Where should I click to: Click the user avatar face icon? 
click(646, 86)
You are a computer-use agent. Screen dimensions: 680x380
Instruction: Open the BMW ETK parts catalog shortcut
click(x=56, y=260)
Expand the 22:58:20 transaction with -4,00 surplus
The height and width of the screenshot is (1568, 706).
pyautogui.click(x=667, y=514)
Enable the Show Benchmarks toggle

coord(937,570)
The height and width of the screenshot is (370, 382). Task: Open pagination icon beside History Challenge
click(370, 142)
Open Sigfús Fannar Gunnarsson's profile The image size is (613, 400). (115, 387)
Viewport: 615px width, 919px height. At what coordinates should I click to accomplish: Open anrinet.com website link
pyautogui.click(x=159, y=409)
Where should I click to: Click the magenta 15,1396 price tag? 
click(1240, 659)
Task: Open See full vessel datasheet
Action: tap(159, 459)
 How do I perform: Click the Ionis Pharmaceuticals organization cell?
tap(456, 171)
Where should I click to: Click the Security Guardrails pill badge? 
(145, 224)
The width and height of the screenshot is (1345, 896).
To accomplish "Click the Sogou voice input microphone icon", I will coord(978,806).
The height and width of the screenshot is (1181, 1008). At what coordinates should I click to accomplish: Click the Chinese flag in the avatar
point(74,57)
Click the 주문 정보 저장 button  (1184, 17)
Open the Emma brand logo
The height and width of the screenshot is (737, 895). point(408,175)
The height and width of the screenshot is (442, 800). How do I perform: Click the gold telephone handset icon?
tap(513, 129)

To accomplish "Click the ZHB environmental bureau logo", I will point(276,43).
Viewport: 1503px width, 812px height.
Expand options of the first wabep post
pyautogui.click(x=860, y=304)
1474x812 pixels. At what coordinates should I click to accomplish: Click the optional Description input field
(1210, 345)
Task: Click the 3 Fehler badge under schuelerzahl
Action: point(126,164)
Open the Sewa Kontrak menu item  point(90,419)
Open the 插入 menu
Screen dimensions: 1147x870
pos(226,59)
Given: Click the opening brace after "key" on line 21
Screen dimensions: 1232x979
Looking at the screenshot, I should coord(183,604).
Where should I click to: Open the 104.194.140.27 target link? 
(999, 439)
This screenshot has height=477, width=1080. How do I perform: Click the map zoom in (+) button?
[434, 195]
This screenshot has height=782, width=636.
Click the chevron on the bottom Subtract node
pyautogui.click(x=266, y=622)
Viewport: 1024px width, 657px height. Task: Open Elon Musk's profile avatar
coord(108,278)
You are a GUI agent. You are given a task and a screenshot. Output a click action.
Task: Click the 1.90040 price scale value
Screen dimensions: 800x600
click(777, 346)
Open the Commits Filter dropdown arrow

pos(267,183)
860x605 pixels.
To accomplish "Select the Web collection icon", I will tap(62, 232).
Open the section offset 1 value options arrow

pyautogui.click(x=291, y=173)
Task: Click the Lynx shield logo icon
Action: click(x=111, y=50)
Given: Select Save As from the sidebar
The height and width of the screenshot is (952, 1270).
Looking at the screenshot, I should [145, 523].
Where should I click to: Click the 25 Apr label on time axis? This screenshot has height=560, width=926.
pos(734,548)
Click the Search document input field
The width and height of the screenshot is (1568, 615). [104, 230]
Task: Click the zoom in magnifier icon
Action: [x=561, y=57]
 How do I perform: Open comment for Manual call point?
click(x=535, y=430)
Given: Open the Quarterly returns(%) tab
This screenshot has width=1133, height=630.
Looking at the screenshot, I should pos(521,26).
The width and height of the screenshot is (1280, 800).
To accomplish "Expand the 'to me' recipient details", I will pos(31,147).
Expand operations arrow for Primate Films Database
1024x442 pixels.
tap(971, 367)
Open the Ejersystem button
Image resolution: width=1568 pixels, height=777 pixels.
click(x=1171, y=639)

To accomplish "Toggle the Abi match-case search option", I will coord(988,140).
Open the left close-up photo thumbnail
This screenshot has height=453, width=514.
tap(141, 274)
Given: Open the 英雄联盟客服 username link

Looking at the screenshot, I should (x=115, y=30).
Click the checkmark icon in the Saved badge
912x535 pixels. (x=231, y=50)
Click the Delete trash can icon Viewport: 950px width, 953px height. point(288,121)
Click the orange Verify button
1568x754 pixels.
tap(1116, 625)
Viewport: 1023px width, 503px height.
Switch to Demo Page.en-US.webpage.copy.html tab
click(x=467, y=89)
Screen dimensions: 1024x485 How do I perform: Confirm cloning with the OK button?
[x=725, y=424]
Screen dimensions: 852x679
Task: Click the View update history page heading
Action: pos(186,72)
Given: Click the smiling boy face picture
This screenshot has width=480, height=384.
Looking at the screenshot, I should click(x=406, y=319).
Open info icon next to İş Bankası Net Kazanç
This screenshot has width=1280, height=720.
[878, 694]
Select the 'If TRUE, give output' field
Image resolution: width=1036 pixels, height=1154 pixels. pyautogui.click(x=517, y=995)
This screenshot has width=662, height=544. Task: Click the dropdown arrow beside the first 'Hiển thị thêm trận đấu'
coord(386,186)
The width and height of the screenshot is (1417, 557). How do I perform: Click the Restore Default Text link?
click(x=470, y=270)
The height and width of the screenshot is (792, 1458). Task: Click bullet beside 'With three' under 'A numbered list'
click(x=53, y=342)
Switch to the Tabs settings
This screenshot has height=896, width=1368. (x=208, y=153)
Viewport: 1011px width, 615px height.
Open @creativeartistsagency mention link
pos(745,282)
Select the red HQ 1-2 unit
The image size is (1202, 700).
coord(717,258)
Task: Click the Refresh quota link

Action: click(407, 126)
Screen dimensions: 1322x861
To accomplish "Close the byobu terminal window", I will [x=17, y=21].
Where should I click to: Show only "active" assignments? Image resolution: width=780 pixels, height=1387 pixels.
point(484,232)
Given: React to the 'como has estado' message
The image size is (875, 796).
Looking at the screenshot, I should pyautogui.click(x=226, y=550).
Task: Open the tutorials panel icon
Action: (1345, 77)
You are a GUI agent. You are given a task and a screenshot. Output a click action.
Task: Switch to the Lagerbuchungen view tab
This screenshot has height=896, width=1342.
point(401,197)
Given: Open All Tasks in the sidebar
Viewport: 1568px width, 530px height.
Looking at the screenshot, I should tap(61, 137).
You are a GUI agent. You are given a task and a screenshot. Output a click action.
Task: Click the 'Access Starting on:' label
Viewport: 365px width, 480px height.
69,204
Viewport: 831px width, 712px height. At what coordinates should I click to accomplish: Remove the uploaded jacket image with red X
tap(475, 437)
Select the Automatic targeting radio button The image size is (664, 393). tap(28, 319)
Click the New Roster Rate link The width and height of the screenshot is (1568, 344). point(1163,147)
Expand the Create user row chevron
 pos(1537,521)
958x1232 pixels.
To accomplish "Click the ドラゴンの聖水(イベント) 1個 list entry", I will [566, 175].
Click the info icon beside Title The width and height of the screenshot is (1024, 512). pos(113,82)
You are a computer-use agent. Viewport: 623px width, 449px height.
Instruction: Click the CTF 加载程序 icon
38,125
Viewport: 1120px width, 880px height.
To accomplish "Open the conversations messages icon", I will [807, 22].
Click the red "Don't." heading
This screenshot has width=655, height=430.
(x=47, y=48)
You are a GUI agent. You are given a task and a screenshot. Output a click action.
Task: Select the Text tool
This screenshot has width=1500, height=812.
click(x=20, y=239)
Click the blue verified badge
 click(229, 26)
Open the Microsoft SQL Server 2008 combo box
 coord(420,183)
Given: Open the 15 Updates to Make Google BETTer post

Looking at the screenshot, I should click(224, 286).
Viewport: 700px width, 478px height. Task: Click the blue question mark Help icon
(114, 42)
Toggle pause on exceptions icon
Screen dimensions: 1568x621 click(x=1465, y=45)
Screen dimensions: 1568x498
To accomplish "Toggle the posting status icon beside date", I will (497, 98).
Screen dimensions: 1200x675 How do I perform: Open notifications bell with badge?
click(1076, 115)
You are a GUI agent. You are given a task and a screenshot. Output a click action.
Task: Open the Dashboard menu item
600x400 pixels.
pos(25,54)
++++++
▸ **ABOUT THIS TASK**: Across the data, pull every line containing the string "item".

▸ **SOLUTION FOR THIS PROBLEM**:
Open the Sewa Kontrak menu item  point(90,419)
Task: Open the Dashboard menu item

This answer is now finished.